Challenging times for US hardwood producers

October 05, 2018
Source:
Fordaq
Views:
616
  • text size

The 2018 NHLA convention was as packed as ever but the mood is more somber this year.

The biggest concern for all participants is the Chinese market. After a long period of growth, demand from China has been slowing down since Q2. Chinese companies interviewed give a number of reasons linked to new regulations (polluting industries closing down, regulations on new homes purchases, less lending). Demand from China during the summer months was very low. Orders increased after the 10% tariff were announced as Chinese importers aim to build up their stocks in view of a possible raise of tariffs to 20/25% beg January. Producers fear that orders might dry up in November. Prices have been under pressure since the summer but now Chinese buyers are also asking their suppliers to share the cost of tariffs. At the same time US concentration yards in areas affected by heavy rains over the last months have the additional problem of log shortages pushing green lumber prices up.

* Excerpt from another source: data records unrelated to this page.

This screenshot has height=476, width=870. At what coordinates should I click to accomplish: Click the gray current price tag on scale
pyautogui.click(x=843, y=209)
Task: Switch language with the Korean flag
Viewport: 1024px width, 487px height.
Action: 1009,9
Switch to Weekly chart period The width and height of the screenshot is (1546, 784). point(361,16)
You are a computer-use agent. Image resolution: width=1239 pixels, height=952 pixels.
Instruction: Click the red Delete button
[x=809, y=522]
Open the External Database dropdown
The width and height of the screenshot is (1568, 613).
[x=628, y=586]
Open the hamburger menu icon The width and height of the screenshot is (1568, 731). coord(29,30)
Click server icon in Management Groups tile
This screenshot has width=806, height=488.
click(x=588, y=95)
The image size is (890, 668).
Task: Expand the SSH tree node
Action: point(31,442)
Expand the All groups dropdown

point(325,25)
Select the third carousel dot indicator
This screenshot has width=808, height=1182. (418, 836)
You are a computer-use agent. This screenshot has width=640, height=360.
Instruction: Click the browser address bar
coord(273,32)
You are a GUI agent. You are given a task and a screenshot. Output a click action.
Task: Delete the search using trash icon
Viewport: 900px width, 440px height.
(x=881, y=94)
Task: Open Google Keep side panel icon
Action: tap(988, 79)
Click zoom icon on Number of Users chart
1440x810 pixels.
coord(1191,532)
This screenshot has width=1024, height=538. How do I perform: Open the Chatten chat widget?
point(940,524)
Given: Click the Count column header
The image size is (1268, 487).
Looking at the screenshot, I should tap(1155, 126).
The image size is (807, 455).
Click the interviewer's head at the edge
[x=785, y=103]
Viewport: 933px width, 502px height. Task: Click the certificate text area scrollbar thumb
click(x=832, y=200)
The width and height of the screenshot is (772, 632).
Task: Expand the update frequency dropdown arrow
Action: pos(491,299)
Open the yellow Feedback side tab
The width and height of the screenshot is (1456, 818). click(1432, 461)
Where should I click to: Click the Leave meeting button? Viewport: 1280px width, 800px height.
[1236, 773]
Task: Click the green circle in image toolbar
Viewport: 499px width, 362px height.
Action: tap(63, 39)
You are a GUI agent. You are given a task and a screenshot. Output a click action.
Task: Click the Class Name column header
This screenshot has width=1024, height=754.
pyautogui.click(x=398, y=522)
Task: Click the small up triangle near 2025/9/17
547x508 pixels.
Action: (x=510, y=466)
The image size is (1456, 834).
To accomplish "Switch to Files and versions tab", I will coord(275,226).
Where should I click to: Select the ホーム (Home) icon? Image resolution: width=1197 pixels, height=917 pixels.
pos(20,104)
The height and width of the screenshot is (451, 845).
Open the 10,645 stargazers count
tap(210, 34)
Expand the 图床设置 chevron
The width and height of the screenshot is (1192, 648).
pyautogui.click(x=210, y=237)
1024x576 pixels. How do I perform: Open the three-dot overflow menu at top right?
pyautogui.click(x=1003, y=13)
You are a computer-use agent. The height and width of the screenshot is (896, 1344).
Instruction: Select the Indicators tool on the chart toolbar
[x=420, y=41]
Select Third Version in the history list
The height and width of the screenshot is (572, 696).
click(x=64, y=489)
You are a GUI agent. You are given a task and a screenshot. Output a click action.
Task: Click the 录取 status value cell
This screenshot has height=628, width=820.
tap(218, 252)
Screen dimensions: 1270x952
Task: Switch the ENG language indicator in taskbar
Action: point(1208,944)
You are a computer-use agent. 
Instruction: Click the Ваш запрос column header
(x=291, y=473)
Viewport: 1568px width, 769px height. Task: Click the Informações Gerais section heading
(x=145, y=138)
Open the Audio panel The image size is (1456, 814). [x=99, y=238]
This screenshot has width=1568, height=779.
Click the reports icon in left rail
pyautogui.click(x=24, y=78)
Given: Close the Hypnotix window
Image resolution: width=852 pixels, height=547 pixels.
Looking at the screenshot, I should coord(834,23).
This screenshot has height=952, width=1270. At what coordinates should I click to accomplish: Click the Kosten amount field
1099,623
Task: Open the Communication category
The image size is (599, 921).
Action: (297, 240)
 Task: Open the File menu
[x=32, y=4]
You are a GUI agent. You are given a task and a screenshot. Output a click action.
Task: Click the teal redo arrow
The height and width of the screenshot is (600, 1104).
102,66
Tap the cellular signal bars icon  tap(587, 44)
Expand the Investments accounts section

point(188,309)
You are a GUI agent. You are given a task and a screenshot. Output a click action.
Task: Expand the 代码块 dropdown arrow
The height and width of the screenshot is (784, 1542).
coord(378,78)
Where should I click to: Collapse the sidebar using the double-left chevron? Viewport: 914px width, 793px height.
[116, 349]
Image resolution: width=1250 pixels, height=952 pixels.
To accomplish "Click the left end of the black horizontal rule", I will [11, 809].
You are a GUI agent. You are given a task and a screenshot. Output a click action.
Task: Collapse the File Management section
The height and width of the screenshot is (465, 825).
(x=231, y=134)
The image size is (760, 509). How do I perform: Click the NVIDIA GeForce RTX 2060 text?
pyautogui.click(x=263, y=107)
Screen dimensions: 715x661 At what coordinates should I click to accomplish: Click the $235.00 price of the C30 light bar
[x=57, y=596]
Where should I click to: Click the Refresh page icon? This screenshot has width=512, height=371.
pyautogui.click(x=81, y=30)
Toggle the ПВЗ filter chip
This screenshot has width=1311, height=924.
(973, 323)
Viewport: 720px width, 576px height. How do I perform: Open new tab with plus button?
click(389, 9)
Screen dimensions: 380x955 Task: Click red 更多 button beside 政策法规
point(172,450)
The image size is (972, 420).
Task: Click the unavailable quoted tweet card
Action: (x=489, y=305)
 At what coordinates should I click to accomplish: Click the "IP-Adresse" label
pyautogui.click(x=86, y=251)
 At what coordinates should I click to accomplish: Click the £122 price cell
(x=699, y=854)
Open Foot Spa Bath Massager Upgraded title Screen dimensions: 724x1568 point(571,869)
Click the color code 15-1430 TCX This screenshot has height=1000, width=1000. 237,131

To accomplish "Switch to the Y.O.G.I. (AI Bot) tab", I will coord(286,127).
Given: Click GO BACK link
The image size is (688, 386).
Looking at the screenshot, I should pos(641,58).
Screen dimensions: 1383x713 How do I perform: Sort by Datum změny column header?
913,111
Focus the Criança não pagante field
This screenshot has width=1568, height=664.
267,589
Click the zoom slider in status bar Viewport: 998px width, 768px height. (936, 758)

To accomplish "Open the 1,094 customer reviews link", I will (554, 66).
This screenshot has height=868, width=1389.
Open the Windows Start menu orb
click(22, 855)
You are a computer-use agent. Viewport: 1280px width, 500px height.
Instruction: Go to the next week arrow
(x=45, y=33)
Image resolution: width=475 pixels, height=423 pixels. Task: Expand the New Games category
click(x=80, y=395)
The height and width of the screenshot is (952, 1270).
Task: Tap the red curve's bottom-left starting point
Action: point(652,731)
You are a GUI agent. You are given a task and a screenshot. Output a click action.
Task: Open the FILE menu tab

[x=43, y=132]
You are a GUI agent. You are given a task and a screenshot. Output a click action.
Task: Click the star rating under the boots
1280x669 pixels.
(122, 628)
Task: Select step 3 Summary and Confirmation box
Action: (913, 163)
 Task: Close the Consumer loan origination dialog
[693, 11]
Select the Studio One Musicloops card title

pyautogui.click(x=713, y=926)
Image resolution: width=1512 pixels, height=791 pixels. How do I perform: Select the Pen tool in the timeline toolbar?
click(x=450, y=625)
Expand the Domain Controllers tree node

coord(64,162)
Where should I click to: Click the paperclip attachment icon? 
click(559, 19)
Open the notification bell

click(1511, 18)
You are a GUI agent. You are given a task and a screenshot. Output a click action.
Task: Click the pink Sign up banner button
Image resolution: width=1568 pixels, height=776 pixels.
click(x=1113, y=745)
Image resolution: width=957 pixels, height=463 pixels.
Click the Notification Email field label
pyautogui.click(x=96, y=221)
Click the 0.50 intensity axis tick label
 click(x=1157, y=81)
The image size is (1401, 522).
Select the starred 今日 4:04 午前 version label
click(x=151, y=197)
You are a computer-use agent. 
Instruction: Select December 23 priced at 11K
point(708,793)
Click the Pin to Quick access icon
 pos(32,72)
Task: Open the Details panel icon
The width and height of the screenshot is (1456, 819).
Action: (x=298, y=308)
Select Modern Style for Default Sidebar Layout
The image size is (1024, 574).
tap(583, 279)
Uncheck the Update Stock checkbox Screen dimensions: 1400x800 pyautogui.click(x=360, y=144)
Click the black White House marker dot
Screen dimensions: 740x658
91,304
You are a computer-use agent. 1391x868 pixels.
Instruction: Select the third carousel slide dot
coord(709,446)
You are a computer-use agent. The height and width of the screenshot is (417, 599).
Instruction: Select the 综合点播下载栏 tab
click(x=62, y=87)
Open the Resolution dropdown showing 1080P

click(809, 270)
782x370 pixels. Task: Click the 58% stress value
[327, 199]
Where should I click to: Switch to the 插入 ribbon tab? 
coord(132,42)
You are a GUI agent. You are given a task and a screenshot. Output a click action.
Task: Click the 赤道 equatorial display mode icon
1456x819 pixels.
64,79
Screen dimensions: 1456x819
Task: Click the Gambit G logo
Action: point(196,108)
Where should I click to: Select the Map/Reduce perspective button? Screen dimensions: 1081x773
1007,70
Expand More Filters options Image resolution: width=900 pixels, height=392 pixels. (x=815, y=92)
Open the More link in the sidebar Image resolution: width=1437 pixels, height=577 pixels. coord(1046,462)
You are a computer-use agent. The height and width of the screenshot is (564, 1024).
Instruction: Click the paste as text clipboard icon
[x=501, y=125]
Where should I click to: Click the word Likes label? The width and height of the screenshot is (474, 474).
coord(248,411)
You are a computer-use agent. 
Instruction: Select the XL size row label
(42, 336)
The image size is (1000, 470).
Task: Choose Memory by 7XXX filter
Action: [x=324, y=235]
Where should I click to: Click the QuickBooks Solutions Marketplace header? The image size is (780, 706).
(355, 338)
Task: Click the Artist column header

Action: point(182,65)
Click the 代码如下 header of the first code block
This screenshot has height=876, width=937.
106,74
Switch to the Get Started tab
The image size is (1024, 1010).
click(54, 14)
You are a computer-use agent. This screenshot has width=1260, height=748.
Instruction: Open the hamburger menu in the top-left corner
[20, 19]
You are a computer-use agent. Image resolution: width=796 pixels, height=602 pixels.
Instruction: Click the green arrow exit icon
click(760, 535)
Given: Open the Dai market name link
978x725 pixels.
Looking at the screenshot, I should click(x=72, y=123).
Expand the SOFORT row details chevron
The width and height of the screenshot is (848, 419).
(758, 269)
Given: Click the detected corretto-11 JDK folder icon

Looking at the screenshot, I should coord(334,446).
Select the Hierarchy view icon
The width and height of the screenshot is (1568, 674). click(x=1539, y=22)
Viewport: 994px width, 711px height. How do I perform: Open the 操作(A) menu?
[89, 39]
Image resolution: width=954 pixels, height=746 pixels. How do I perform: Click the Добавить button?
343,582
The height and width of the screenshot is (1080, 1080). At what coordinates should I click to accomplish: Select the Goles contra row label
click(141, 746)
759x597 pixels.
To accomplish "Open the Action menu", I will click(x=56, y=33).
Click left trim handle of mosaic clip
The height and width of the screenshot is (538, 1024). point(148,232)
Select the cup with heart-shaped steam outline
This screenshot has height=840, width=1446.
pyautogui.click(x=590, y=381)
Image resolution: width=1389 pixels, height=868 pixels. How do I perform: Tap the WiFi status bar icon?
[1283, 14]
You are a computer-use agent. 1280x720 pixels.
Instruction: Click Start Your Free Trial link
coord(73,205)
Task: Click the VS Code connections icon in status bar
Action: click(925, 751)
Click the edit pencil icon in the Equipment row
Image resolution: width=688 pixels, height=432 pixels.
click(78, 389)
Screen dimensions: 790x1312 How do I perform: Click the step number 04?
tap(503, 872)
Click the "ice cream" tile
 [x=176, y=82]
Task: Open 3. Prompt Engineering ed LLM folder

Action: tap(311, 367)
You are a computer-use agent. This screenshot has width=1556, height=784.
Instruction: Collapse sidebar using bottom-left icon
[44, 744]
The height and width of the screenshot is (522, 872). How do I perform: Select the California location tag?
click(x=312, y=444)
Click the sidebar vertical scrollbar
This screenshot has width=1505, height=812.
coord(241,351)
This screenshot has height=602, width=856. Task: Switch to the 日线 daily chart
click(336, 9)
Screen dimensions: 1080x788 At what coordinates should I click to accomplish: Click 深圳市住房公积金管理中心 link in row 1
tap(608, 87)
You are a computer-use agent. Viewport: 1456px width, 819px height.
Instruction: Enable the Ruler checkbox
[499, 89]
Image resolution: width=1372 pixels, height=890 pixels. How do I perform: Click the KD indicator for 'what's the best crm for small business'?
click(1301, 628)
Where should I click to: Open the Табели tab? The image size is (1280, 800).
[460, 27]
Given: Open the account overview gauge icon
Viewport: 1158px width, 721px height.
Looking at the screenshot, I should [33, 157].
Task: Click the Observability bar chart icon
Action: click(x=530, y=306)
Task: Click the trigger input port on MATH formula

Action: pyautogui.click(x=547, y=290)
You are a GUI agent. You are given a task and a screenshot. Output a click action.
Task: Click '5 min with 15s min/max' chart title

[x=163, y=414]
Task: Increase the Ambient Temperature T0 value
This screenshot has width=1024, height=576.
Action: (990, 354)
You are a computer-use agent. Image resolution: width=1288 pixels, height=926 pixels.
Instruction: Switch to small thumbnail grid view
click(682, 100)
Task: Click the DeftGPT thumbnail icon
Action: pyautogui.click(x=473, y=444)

Many exporters are now losing money or working with razor thin margins. 

The situation could get much worse in 2019. The general expectation is that tariffs will increase beg January. Volumes headed to China could reduce further with no obvious alternatives, especially for Red oak & Yellow poplar. There is also plenty of new production capacity coming to market next year which could worsen the problem of oversupply. Surprisingly equipment manufacturers have their order books full.  The US domestic market remains strong but the decline in building permits might be an issue down the road. 

On the Canadian side, tariffs are seen an opportunity. Exporters complain of low demand & prices from China. But the hope is that once the tariffs increase their order books will fill up and margins might even increase slightly. The KD's being built in Quebec will be well used in 2019 if China & the US dont come to an agreement till then.